At first I thought this was about an end to self-segregation of the middle class. After all, if middle class neighborhoods are gone, but middle class people are still living somewhere, then they must be living mixed up with other groups.
But then Drum says the problem is the increasing self-segregation of the middle class. Huh? How can they be self-segregating more but we end up with fewer all middle class neighborhoods?
But then the problem appears to be that the middle class want to hang out with the rich people. Um, OK, I don't find this wildly surprising, though the evidence he cites for this is awful, the typical low standard of science practiced by sociologists everywhere. But Drum himself admits he self-segregates with more educated people, so there you have your proof.
Finally, as usually is the case with the Left, the problem turns out to be not with the middle class at all but with rich people
We've been fretting for a long time about the rise of gated communities, the abandonment of public schools by prosperous city residents, and the booming market in McMansions. And more and more, this kind of segregation doesn't apply only to the truly rich. Increasingly, even the merely well off hardly have any social interaction outside their own class: they live in different neighborhoods, eat in different restaurants, send their kids to different schools and different sports leagues, and vacation in different places.
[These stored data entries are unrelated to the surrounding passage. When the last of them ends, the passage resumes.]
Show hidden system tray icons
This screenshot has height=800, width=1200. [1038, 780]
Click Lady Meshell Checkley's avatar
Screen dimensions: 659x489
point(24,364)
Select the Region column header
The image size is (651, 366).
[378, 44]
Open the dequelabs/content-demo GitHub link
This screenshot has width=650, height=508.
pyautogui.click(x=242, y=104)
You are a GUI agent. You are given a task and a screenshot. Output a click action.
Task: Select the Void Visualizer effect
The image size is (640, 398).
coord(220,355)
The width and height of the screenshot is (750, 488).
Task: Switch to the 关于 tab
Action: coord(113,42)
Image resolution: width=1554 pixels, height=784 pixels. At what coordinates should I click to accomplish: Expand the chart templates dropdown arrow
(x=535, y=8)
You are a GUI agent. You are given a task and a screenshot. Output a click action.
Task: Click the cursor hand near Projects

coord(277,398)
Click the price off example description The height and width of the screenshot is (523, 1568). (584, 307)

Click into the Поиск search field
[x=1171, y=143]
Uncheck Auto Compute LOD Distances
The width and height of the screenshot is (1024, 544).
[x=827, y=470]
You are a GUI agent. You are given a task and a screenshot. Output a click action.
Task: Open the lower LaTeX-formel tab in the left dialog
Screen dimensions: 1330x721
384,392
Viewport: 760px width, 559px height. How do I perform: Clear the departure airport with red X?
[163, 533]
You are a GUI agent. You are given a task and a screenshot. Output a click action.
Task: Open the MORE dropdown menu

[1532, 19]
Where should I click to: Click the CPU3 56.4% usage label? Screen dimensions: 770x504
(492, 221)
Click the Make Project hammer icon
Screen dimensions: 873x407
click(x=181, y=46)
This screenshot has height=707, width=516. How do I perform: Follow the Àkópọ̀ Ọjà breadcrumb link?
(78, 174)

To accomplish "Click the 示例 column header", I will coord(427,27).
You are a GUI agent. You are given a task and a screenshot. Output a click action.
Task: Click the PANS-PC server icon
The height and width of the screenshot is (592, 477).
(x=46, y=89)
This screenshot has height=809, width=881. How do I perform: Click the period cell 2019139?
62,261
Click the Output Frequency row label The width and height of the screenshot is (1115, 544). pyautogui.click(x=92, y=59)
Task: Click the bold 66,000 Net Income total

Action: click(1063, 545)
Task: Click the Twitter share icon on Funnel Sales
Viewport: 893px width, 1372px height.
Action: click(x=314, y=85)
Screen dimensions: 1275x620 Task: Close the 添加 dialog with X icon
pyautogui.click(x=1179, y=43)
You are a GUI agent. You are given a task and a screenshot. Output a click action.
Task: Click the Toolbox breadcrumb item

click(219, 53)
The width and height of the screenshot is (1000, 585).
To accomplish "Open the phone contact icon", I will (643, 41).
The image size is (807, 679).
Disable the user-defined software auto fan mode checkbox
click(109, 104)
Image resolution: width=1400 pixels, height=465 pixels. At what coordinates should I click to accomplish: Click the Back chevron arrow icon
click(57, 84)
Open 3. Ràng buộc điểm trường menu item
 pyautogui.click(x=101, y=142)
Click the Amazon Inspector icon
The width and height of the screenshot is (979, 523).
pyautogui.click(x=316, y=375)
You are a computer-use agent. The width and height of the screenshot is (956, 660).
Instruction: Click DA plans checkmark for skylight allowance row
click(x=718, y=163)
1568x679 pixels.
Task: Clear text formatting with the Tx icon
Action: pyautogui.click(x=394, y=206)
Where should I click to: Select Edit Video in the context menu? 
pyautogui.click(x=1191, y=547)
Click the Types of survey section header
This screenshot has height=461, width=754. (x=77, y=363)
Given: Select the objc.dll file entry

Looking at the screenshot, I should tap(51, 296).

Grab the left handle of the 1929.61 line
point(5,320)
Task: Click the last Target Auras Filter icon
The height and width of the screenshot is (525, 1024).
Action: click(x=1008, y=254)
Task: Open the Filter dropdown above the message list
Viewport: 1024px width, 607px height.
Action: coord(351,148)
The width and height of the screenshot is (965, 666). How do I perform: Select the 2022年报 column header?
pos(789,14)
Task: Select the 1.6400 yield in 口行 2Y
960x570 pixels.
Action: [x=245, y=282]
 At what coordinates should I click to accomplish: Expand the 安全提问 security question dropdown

Really? Like you had a much better chance as a poor person to be hanging out with Andrew Carnegie at the pub than you do today chilling with Bill Gates at a Starbucks? When was this magic past time when the affluent liked to mix more with the unwashed? I hate to just use my personal observations, but Drum does, so here is mine: I feel like many of our meeting places today are less rather than more exclusive. I know a lot of very rich folks, and they simply don't cloister themselves in exclusive clubs and stores like they used to -- I am not at all surprised to see them in the Costco or at the public golf course.
I can be persuaded to accept schools as an exception to this, but this hardly does much to help Drum's argument as the government school system has been run (and run into the ground) by his fellow progressives for decades. It says a lot about private vs. public solutions that Costco has found a way to appeal equally to rich and poor but the public schools have not.
Update: From the NYT article on the underlying study, note the problem on these maps- the urban boundary in the study is static, so as the city expands, more of the metro area is outside the bounds of the study area. What group likely is the predominent occupant of new suburbs on the leading edge of urban boundaries? Dare I say middle class?
The central core of older American cities has always been where the richest and poorest live.You can see this on the Philadelphia maps. The pattern is not changing, just each area is getting larger. A full picture would show the middle class area expanding out as well, but the study cuts off the boundary at arbitrary country lines and never expands the boundary as the city's geographic size grows. The "trend" they are supposedly seeing are middle class continuing to move outwards from the city center, and their flawed study methodology loses visibility to them. This makes more sense than the study's finding, that somehow there is this weird lake Wobegon-type effect where no one is in the middle band of the percentile range.